El tercero, Superficiales. ¿Qué está haciendo Internet con nuestras mentes? de Nicholas Carr, si bien no se ocupa estrictamente del libro como objeto o industria cultural, es un alegato científico a favor del único vehículo —la lectura— que ha permitido pensar con profundidad desde que se inventó el códice y desde que San Ambrosio en el siglo IV d.C le enseñó a San Agustín cuan maravilloso era leer sin mover los labios ni pronunciar palabra alguna. Carr desarrolla un conjunto de argumentos —basándose en rigurosos estudios de neurociencia— qué cambios está generando Internet en nuestro cerebro. Sus conclusiones son, en cierta forma, aterradoras: Internet propicia una metamorfosis neuronal cuyos efectos son una lectura rápida y distraída y, lo peor de todo, una destrucción sistemática de las capacidades que hasta hace poco fomentaba el libro tradicional: concentración, contemplación, reflexión y creatividad. Esto ocurre por dos razones fundamentales: porque el cerebro posee plasticidad y es capaz de adaptarse a cualquier circunstancia, y porque las tecnologías de la información ejercen una formidable seducción sobre los seres humanos.

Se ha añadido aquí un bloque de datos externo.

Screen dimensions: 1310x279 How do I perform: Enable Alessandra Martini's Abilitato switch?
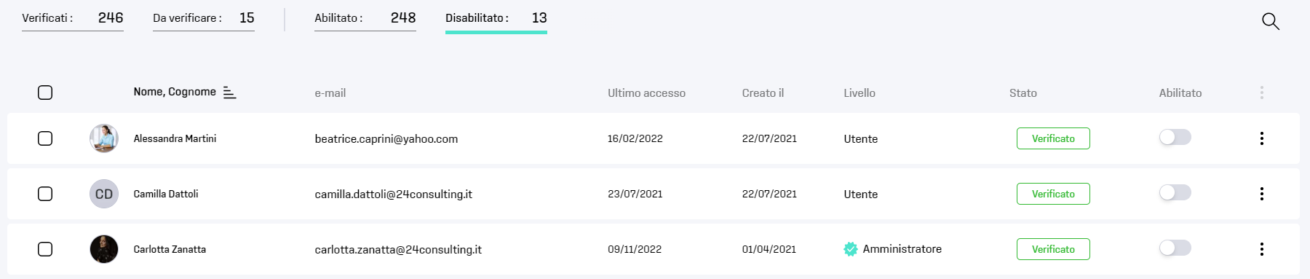(1175, 137)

La cuarta y más reciente lectura tiene que ver con el libro Los demasiados libros de Gabriel Zaid, quizás el ensayo más penetrante que se ha escrito hasta ahora sobre el presente y el futuro de los libros. Según este escritor mexicano, cada treinta segundos se publica uno, lo cual puede llevarnos a un escenario futuro en el que quizás hayan más autores que lectores. Esta realidad hipotética podría ser esgrimida también por los enemigos del libro tradicional. Zaid piensa que el libro es un superación tecnológica y que los profetas que anuncian su desaparición no saben lo que dicen cuando afirman que se trata de objetos físicos anacrónicos que ya no tiene ningún sentido almacenar en arcaicas bibliotecas públicas y privadas. Lo demuestra con una media docena de argumentos.
Los libros son los únicos que pueden ser «hojeados»: Esto no es posible en ninguno de los medios audiovisuales, ni aún en los e-books. «No hay invento moderno que supere el vistazo general y la exploración de contenido que se tiene al hojear un libro. Lo más irónico de todo es ver que las maravillas electrónicas se venden con un instructivo impreso», dice Zaid. Ningún libro, que se sepa, se vende con procedimientos que faciliten su lectura. El libro se lee al paso que marca el lector: ¿Qué quiere decir esto? Que un lector puede avanzar, volverse atrás o detenerse sin violentar la naturaleza de su lectura, lo que no sucede con un CD o un e-book, por ejemplo, que se vuelven ilegibles cuando su velocidad es alterada. Los libros se leen directamente: Es decir, que no necesitan de aparatos intermediarios cuya función es volver legible la señal que envían. Frente a ellos, al lector le basta con posar sus ojos sobre las páginas y el mensaje llega directo. Los libros no requieren cita: Puesto que, a diferencia de la televisión o el chat,  no exigen al lector estar disponible a cierta hora. El libro más bien se somete a la agenda del lector. Va o viene donde esté él esté.  Los libros son baratos: «La televisión  y la prensa son tan caras que ni siquiera pueden vivir del público: viven de los anunciantes. El cine, la prensa, la televisión, requieren públicos de miles para ser costeables. Los libros sin anuncios ni subsidios, se pagan con unos cuantos miles de compradores. No se ha inventado nada más barato para dirigirse a tan poca gente», afirma Zaid.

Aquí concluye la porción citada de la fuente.